**WORK INSTRUCTION:** Could you copy exactly the lines below, beginning at the line with "confidentialité (144, 1633)" and stopping after the line with "[LinkedIn] (778, 1138)", with no pictures?

Start of RAW DATA

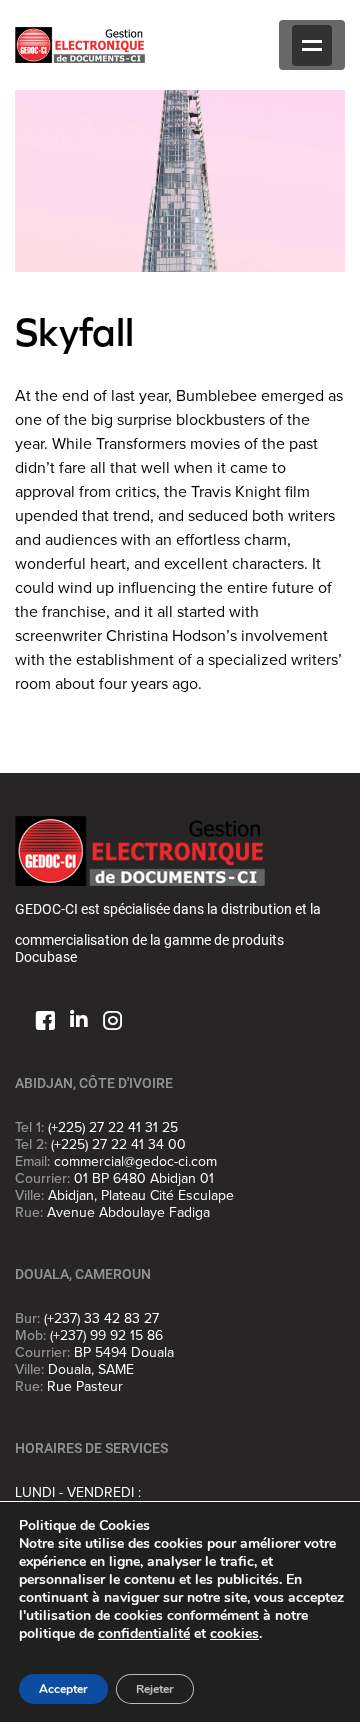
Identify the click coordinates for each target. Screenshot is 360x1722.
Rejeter (155, 1689)
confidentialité (144, 1633)
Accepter (63, 1689)
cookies (234, 1633)
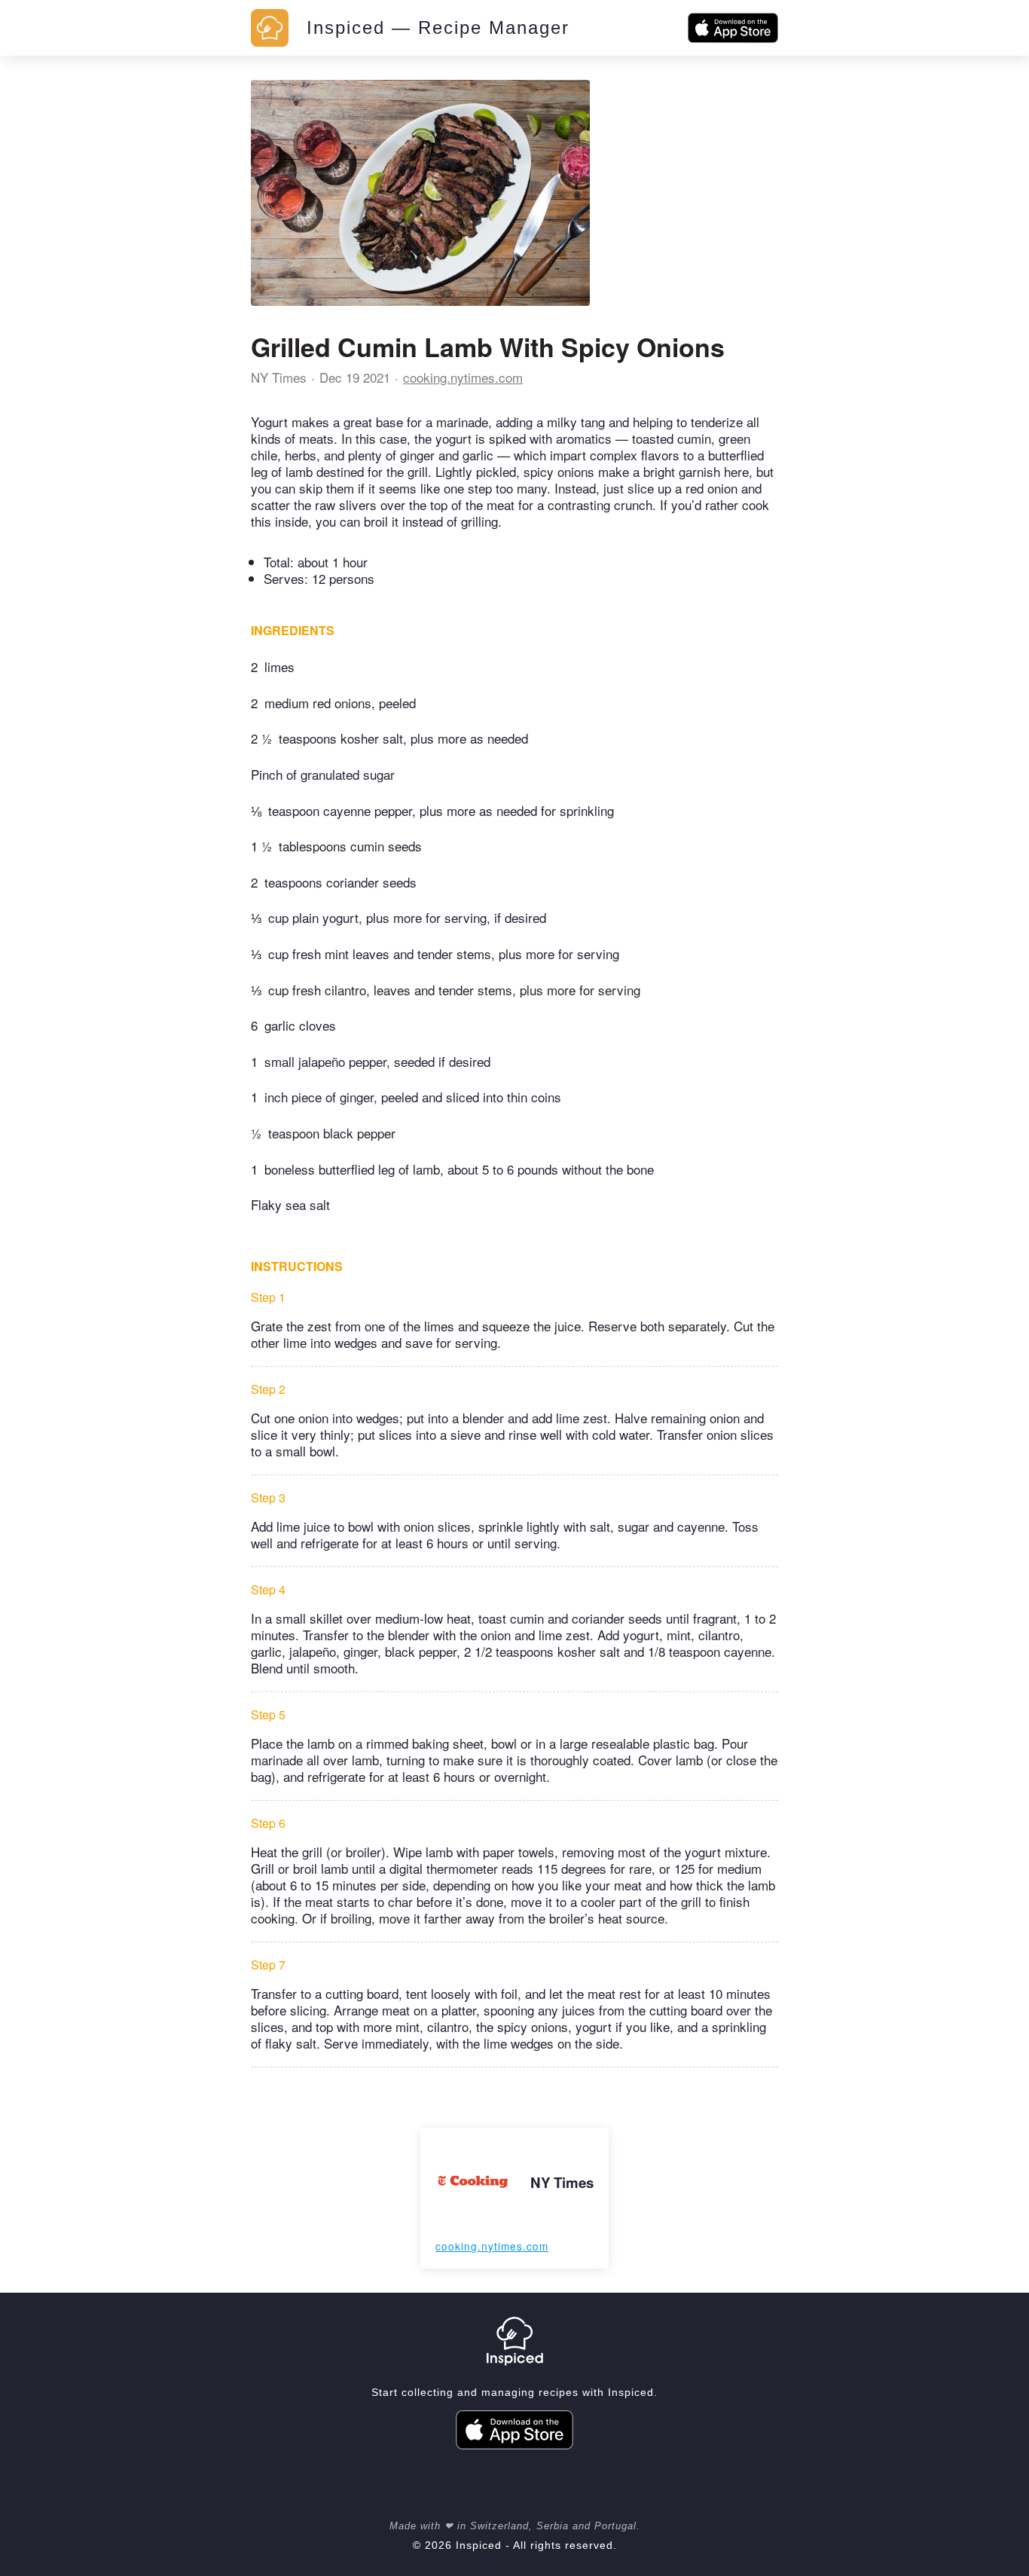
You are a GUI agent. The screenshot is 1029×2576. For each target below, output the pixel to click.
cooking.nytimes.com (463, 377)
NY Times (279, 377)
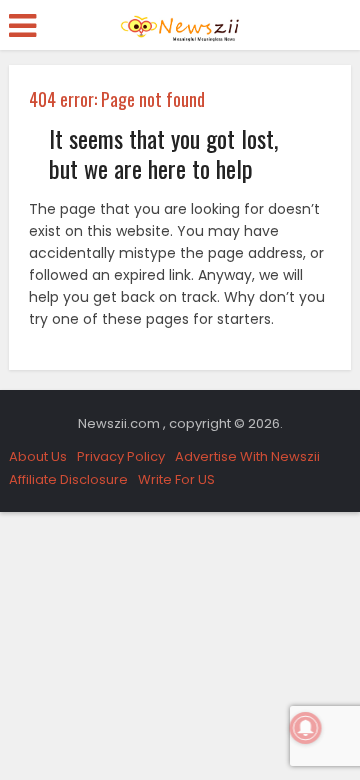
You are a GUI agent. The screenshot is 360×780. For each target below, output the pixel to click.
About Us (38, 456)
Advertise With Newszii (247, 456)
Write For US (176, 479)
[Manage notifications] (306, 728)
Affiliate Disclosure (68, 479)
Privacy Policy (121, 456)
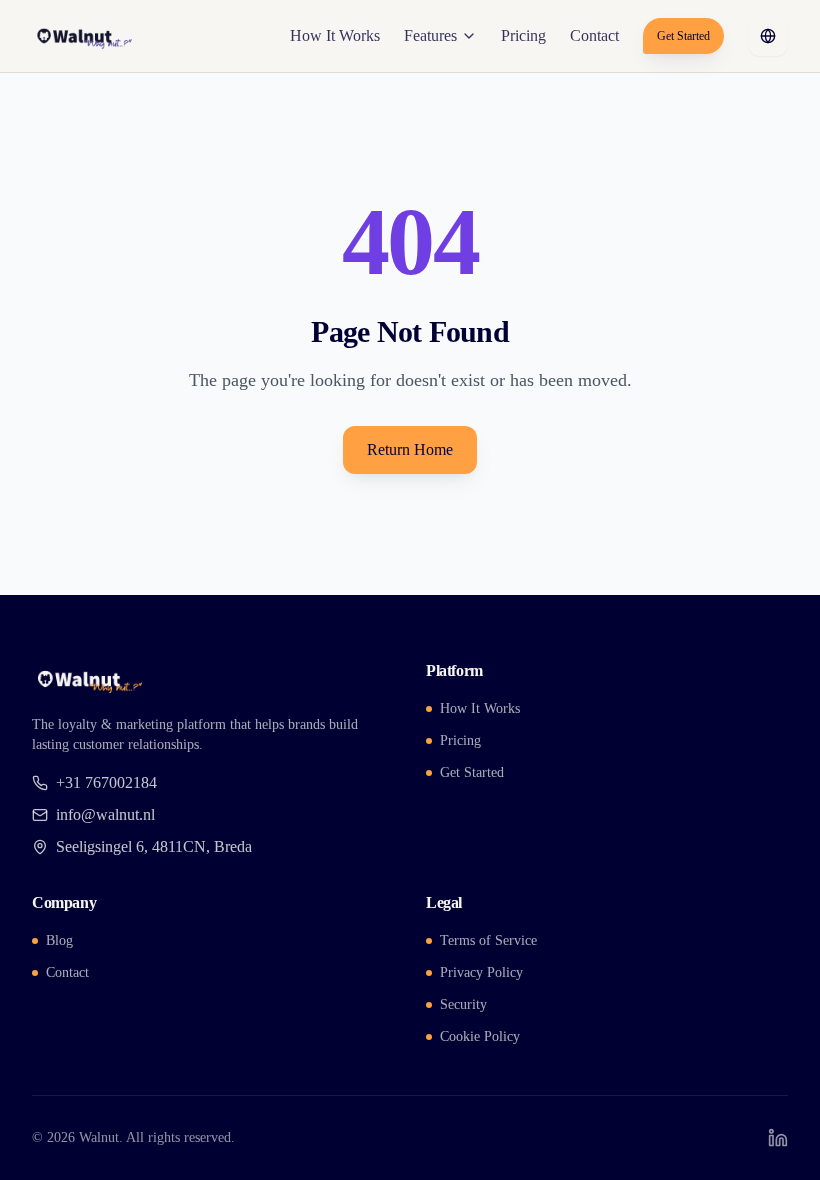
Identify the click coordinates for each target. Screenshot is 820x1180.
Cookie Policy (480, 1036)
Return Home (410, 449)
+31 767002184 (106, 782)
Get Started (683, 36)
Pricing (523, 35)
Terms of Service (488, 940)
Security (463, 1004)
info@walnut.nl (105, 814)
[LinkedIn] (778, 1138)
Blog (59, 940)
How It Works (335, 35)
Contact (594, 35)
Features (430, 35)
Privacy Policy (481, 972)
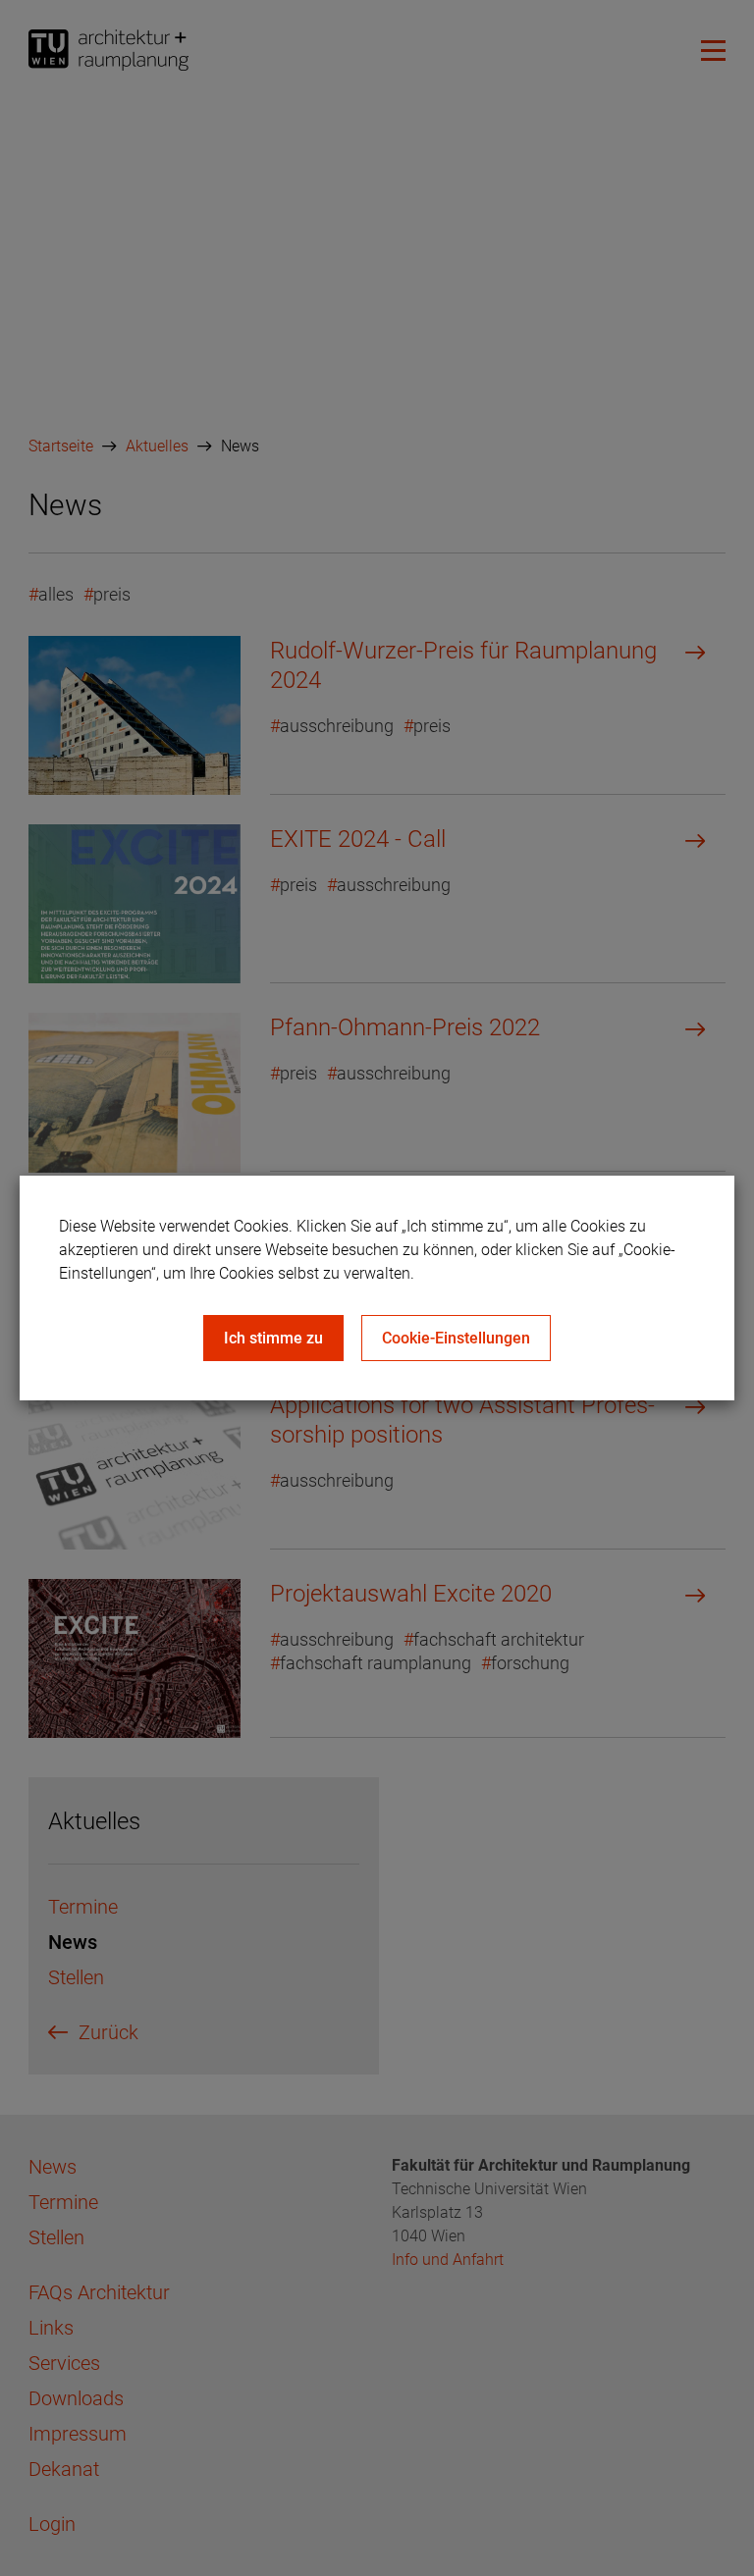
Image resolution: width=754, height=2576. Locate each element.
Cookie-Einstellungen (456, 1338)
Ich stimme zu (273, 1338)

End of RAW DATA

**RESPONSE TO THIS TASK:**
confidentialité (144, 1633)
Accepter (63, 1689)
cookies (234, 1633)
You are a GUI agent. The screenshot is 1029×2576. For each target below, output the pixel to click.
cooking.nytimes.com (463, 377)
NY Times (279, 377)
You are a GUI agent. The screenshot is 360×780. For each target below, output the pixel to click.
About Us (38, 456)
Advertise With Newszii (247, 456)
Write For US (176, 479)
[Manage notifications] (306, 728)
Affiliate Disclosure (68, 479)
Privacy Policy (121, 456)
Identify the click coordinates for each target. Screenshot is 820x1180.
Cookie Policy (480, 1036)
Return Home (410, 449)
+31 767002184 (106, 782)
Get Started (683, 36)
Pricing (523, 35)
Terms of Service (488, 940)
Security (463, 1004)
info@walnut.nl (105, 814)
[LinkedIn] (778, 1138)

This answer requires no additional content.